Le conseguenze della pandemia di COVID-19 continuano a manifestarsi attraverso il long COVID, una condizione che colpisce milioni di persone nel mondo con sintomi persistenti che durano mesi o addirittura anni dopo l’infezione iniziale. Sebbene la ricerca medica abbia compiuto progressi significativi nella comprensione dei meccanismi biologici alla base di questa sindrome, un nuovo studio condotto dal Mass General Brigham mette in luce un fattore spesso trascurato: i determinanti socioeconomici giocano un ruolo chiave nel definire chi svilupperà questa condizione debilitante. L’analisi, pubblicata su Annals of Internal Medicine, mostra che vivere in condizioni di vulnerabilità sociale aumenta da due a tre volte il rischio di sviluppare il long COVID.
Il peso invisibile delle disuguaglianze
Lo studio ha coinvolto 3.700 partecipanti provenienti da 33 stati americani, Washington D.C. e Porto Rico, tutti colpiti dall’infezione durante l’ondata della variante Omicron tra ottobre 2021 e novembre 2023. I ricercatori hanno analizzato quattro principali categorie di rischio sociale: instabilità economica, barriere nell’accesso all’istruzione e ai servizi linguistici, difficoltà nell’ottenere cure sanitarie adeguate e mancanza di supporto sociale e comunitario.

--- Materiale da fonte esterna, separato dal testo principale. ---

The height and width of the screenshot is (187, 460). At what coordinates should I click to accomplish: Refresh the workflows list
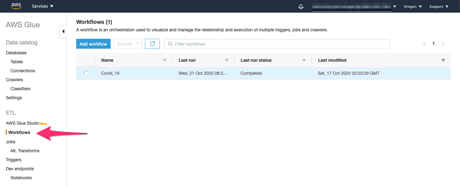point(152,44)
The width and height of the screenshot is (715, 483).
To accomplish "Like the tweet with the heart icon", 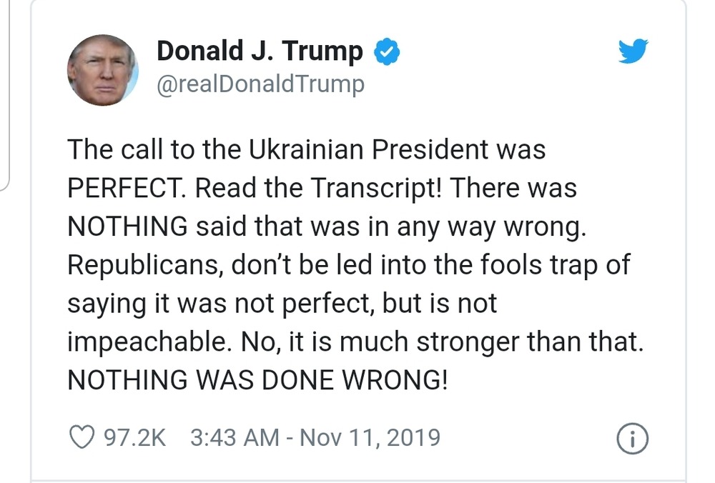I will click(84, 437).
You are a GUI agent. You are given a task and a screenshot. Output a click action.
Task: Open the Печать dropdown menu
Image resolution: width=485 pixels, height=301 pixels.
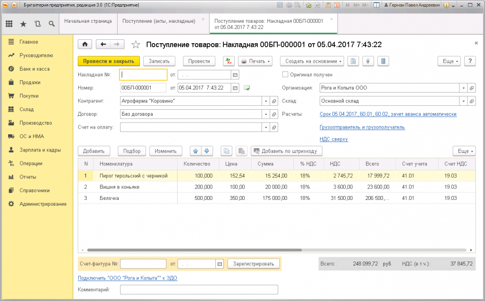(256, 61)
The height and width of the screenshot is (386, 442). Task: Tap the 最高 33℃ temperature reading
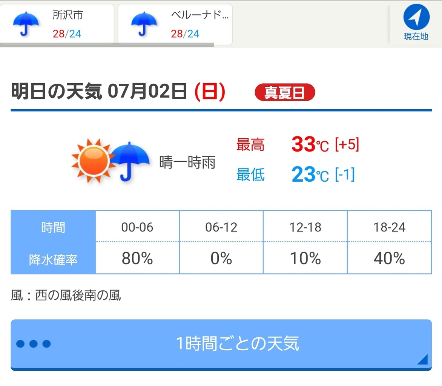[x=298, y=144]
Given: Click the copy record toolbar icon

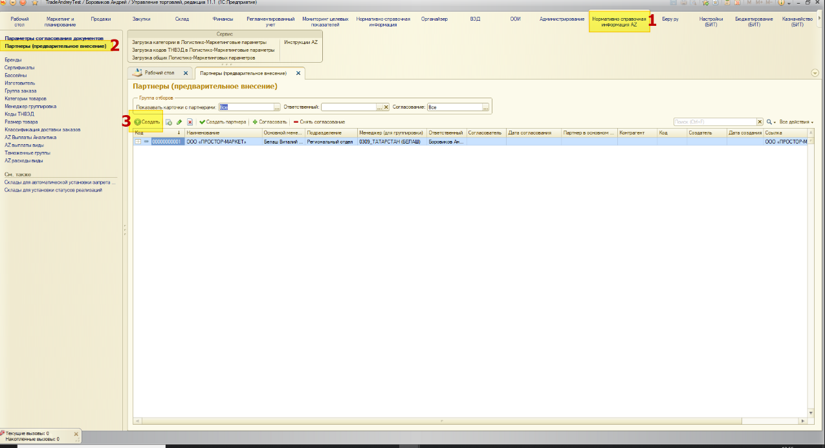Looking at the screenshot, I should [168, 122].
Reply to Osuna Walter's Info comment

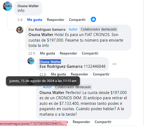tap(56, 20)
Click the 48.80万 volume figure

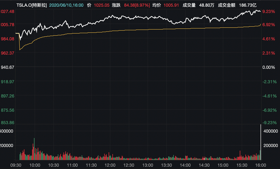(207, 5)
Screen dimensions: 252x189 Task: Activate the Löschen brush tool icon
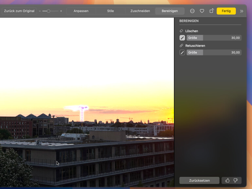point(182,38)
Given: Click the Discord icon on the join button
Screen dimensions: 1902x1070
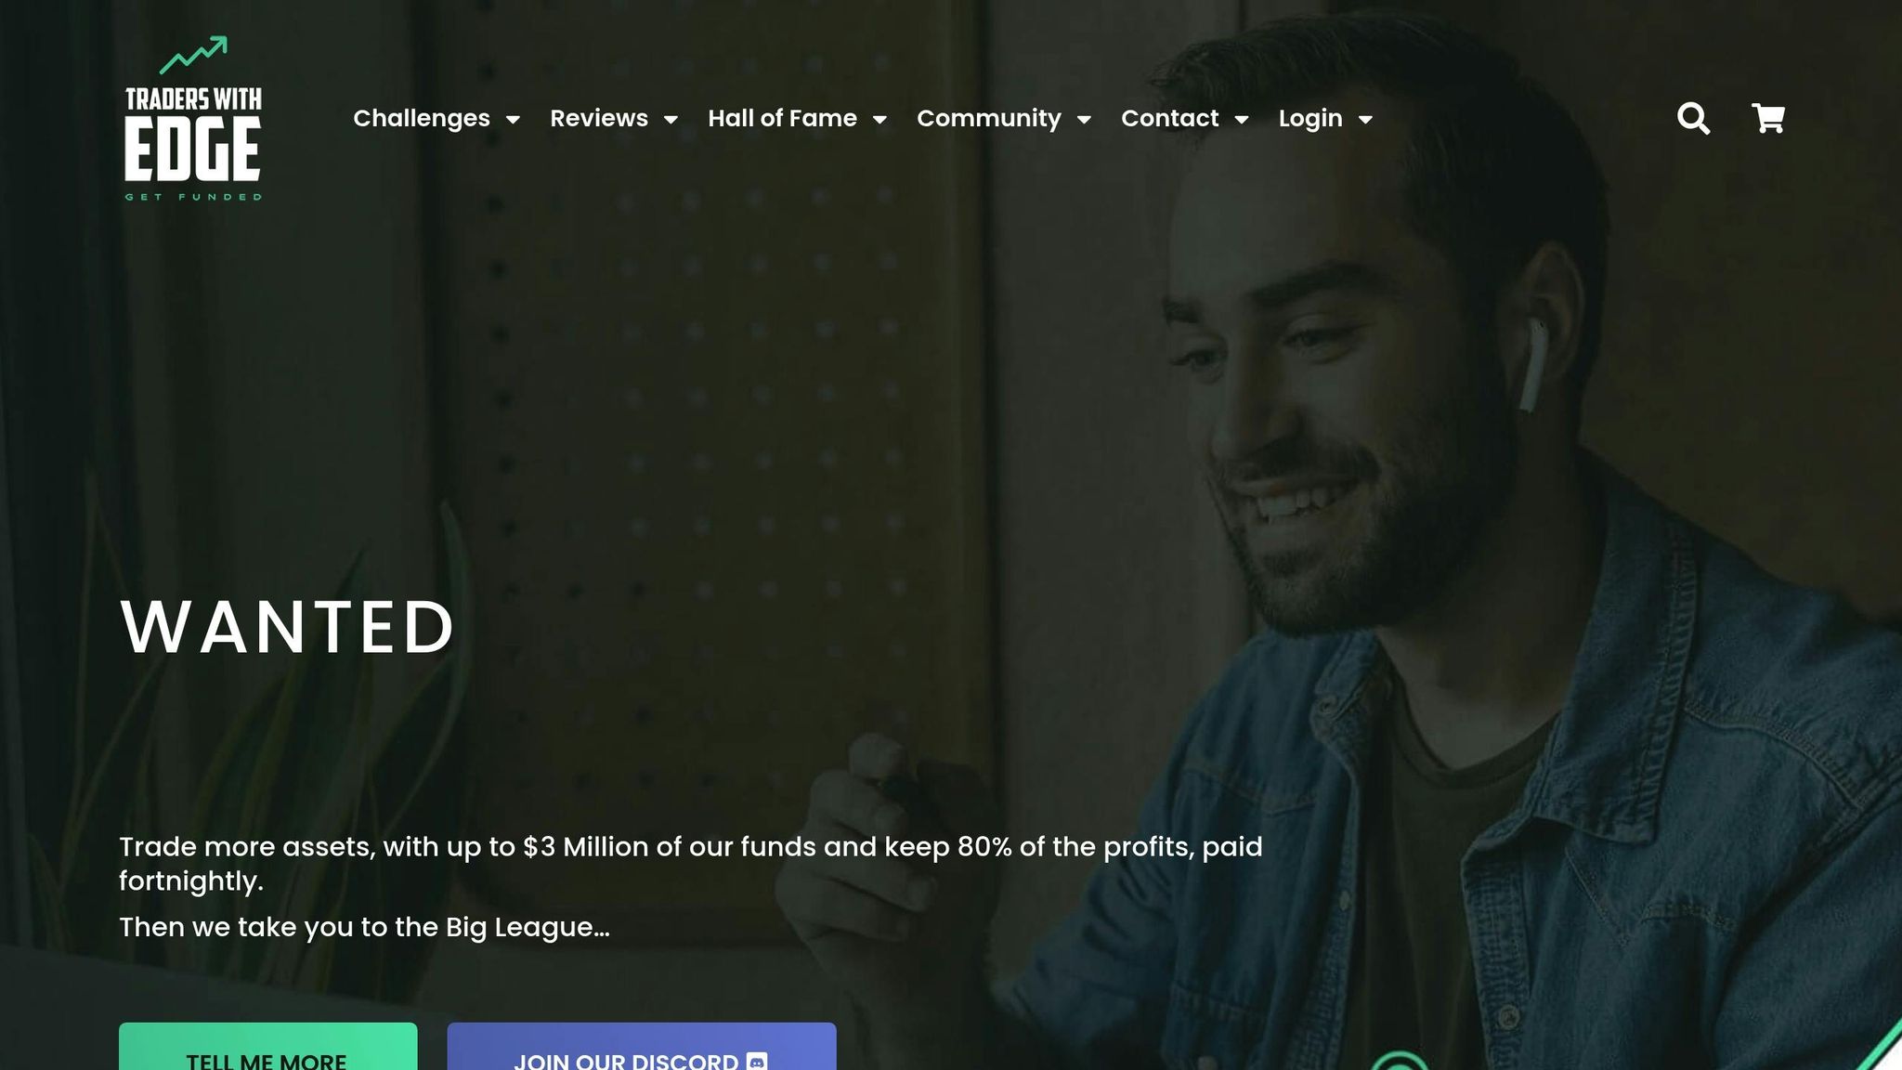Looking at the screenshot, I should tap(757, 1061).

La dottoressa Candace Feldman, autrice principale dello studio presso la Divisione di Reumatologia del Brigham and Women’s Hospital, spiega: “Durante la pandemia abbiamo osservato il peso schiacciante dei fattori sociali nel determinare chi si infettava e quanto fosse grave o letale la malattia. Volevamo capire se questi stessi fattori influenzassero anche lo sviluppo dei sintomi cronici nel lungo termine”.
Una mappatura dettagliata del rischio
L’approccio metodologico adottato ha permesso di isolare con precisione gli elementi che accrescono la vulnerabilità al long COVID. Tra i fattori individuali più rilevanti emergono l’insicurezza finanziaria e alimentare, la rinuncia alle cure per motivi economici e le esperienze di discriminazione in ambito sanitario. Anche i dati geografici hanno evidenziato correlazioni significative: vivere in abitazioni sovraffollate aumenta sensibilmente il rischio di sintomi prolungati.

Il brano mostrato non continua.